On that same day, it was announced that the summit of Mount Everest had been reached for the first time. The two triumphant mountaineers were a New Zealander, Edmond Hillary, and a Nepalese, Tenzing Norgay – both subjects of the Queen.
To commemorate the latter occasion, I wrote a poem, which was published in the literary magazine of University College, London, where I was then an undergraduate. As you will see from the first two stanzas, however, I lamented that this “conquest” meant a regrettable loss of what had been one of the few remaining Earthly symbols of the gloriously unattainable:
The Goddess of Endeavour lies a-ravished,
And virgin snows befouled in Honor’s name –
Last of terrestrial glories, lost forever –
Everest, I am humbled in thy shame.
In darkness now enshrouded lie thy bastions,
Forlorn, thy frozen pinnacles look down –
Eternity, her sanctuary broken,
Broods upon thy desecrated crown.
My next encounter with the Queen did not come until 30 years later, when she visited Santa Barbara, where I had already been living for ten years. She and her husband, Prince Phillip, happened to come at a time of very stormy weather, which forced changes of many plans, including that of sailing in the Royal Yacht from Long Beach to Santa Barbara. They had to come instead by air.
But the one impression I retained, after watching her arrive to speak at the Courthouse, to a crowd gathered there in the Garden, beneath a multitude of umbrellas, was how carefully the Queen took each step. It made me realize how, even (or perhaps especially) when you’re a Queen, you are constantly moving about, in public, on unfamiliar surfaces. A Queen must always, in every sense, be watching her step.
The only other Queen I have had the opportunity to observe in person was the American-born Queen Noor of Jordan, the last wife of King Hussein. It was 1991, and I was on an unusual tour of the Middle East with a group of “EarthStewards” – an organization devoted to such worthy projects as improving international relations by making direct people-to-people contacts. We had flown from New York to Jordan, and were next going to Israel, hoping somehow to ease the enduring tensions between these neighboring countries.

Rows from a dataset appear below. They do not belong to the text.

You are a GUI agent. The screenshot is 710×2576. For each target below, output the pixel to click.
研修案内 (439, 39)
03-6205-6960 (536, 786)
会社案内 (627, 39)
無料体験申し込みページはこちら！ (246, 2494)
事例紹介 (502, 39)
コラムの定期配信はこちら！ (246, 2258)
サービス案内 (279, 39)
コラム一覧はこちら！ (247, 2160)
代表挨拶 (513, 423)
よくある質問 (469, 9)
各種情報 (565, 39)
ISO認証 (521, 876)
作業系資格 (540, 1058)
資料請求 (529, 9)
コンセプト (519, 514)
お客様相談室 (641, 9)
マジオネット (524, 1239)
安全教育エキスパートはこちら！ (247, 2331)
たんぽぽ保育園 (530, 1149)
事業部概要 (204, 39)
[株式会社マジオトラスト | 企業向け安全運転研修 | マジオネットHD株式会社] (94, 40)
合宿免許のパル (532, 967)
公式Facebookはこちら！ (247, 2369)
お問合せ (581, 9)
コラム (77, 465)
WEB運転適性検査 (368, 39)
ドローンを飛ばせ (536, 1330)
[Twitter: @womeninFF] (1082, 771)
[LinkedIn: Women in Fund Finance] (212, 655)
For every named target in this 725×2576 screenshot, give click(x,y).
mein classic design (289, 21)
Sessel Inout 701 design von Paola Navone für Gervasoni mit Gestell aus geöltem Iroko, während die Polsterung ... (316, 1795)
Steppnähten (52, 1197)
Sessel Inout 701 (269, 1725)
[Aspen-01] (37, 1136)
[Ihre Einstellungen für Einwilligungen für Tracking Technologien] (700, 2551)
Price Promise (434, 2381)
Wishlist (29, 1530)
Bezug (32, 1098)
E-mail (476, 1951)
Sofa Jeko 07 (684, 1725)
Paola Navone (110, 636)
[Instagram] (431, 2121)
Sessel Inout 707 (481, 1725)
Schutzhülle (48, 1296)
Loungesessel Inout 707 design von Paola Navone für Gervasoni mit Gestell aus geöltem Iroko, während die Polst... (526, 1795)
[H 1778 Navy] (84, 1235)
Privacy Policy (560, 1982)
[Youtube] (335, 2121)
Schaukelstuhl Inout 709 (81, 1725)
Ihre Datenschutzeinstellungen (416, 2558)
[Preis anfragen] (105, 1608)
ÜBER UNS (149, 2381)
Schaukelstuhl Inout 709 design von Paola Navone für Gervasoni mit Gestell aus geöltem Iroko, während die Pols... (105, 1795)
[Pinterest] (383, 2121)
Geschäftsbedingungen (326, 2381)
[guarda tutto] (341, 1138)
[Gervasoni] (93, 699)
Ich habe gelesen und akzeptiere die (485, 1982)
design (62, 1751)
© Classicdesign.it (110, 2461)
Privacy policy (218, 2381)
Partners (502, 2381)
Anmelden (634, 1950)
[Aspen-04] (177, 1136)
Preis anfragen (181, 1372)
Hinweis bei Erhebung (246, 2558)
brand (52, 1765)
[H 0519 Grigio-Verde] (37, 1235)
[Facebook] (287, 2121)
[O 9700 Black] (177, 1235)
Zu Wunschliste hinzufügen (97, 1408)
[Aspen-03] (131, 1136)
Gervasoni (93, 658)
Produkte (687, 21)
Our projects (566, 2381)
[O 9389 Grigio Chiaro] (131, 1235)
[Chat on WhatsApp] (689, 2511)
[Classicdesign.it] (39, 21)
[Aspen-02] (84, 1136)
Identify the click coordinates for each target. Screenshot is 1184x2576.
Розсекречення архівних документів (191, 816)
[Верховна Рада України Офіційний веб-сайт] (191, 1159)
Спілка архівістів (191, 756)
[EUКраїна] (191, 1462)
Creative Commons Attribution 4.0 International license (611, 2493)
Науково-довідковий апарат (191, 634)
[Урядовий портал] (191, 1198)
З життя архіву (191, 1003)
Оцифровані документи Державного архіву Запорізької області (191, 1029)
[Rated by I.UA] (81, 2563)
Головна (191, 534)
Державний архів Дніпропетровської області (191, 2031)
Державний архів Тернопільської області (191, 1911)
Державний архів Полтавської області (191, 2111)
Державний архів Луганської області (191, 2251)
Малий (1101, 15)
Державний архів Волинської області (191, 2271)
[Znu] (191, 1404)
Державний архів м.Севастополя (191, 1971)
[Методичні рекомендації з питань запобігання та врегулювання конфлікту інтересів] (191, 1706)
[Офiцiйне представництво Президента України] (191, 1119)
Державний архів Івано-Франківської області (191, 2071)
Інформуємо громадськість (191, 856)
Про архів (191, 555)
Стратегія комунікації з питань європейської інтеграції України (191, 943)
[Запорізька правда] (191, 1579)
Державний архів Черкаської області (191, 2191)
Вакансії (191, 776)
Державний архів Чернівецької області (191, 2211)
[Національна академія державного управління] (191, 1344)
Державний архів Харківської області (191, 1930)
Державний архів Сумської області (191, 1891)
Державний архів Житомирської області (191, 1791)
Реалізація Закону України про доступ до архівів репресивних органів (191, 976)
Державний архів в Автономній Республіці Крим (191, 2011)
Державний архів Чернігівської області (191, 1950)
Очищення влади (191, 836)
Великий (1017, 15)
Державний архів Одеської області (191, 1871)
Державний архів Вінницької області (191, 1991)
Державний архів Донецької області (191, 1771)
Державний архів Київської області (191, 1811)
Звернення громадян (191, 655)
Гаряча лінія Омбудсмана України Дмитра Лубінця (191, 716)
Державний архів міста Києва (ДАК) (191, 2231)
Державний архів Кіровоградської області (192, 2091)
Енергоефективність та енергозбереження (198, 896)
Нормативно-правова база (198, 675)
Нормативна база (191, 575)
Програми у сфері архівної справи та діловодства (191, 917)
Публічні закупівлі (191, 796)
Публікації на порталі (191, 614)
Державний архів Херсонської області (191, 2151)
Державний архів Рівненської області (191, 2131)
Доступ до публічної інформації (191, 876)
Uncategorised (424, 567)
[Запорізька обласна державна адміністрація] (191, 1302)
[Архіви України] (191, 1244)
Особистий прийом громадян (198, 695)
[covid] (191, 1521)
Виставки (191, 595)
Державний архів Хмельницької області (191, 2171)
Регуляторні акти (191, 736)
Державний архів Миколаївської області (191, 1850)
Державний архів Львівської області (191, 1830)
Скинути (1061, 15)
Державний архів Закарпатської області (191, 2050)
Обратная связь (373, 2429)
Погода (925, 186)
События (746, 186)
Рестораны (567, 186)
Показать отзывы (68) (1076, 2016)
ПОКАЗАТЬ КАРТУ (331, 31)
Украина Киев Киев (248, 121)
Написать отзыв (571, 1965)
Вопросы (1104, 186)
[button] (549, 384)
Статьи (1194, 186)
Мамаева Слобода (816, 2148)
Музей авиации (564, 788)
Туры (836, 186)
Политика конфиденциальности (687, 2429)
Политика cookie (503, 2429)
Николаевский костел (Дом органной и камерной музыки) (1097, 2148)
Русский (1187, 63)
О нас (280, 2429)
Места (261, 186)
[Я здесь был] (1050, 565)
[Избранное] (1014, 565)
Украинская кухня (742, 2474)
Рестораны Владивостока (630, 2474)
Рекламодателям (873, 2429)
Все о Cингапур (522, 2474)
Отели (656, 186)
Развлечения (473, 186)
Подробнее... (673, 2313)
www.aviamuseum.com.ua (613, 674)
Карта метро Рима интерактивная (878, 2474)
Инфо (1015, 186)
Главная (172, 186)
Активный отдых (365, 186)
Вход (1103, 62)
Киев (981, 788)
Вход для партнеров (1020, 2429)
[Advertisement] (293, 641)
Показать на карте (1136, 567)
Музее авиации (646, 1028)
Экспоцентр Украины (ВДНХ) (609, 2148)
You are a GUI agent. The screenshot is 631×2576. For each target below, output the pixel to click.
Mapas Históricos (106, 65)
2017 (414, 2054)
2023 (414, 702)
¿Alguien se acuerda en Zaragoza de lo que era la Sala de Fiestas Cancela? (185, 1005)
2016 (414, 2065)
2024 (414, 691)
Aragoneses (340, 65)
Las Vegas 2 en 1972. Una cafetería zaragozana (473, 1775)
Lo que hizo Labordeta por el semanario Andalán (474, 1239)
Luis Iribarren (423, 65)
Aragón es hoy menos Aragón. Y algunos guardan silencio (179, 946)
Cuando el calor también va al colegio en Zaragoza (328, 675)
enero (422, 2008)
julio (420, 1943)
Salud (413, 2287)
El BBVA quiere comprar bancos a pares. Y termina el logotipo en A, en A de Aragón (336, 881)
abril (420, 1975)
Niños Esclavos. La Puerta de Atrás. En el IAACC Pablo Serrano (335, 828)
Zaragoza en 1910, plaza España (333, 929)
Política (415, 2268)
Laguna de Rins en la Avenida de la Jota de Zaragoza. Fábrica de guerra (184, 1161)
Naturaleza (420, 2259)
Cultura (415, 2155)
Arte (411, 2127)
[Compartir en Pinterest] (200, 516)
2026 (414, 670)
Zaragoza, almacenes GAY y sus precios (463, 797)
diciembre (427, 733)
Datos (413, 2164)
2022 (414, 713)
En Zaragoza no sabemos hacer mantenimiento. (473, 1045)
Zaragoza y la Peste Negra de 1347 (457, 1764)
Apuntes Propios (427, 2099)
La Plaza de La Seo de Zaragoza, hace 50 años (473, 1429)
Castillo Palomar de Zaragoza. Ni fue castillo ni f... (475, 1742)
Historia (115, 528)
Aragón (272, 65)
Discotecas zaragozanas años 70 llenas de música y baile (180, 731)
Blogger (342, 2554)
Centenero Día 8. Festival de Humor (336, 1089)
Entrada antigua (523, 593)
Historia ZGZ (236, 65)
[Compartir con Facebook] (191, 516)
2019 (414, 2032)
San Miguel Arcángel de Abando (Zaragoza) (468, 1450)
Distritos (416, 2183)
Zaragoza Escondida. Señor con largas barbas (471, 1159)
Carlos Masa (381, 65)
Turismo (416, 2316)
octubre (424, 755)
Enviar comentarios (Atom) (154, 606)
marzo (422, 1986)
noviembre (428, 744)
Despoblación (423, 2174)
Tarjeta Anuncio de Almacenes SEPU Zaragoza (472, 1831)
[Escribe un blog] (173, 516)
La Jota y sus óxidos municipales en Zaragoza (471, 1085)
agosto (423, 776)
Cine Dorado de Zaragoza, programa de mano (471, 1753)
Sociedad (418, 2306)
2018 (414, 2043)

This lady, who had already been Queen for 13 years, received our group of 23 in an ornate room in her Palace. There were, however, no seats, not even for Noor herself. So, we all stood in a sort of arc, facing her. What impressed me most was her remarkable poise. Princess Grace of Monaco had already been dead for a decade, but it struck me that those two beautiful American women had both achieved the fairy-tale status of marrying into foreign royalty. After she spoke to us as a group (very diplomatically, about desiring peace with Israel) there was a question time. I wanted to ask if, after having risen to her current position, she still had any unfulfilled dreams. But I was never called on, and so never got to question a Queen.
I myself had other dreams, however – as indicated by the third and final stanza of my Everest poem, quoted above:
But if forbidden beauty’s violation
Must to the record add, of human crime –
If Earth’s most cherished citadel must crumble –
Why could not that conquest have been mine?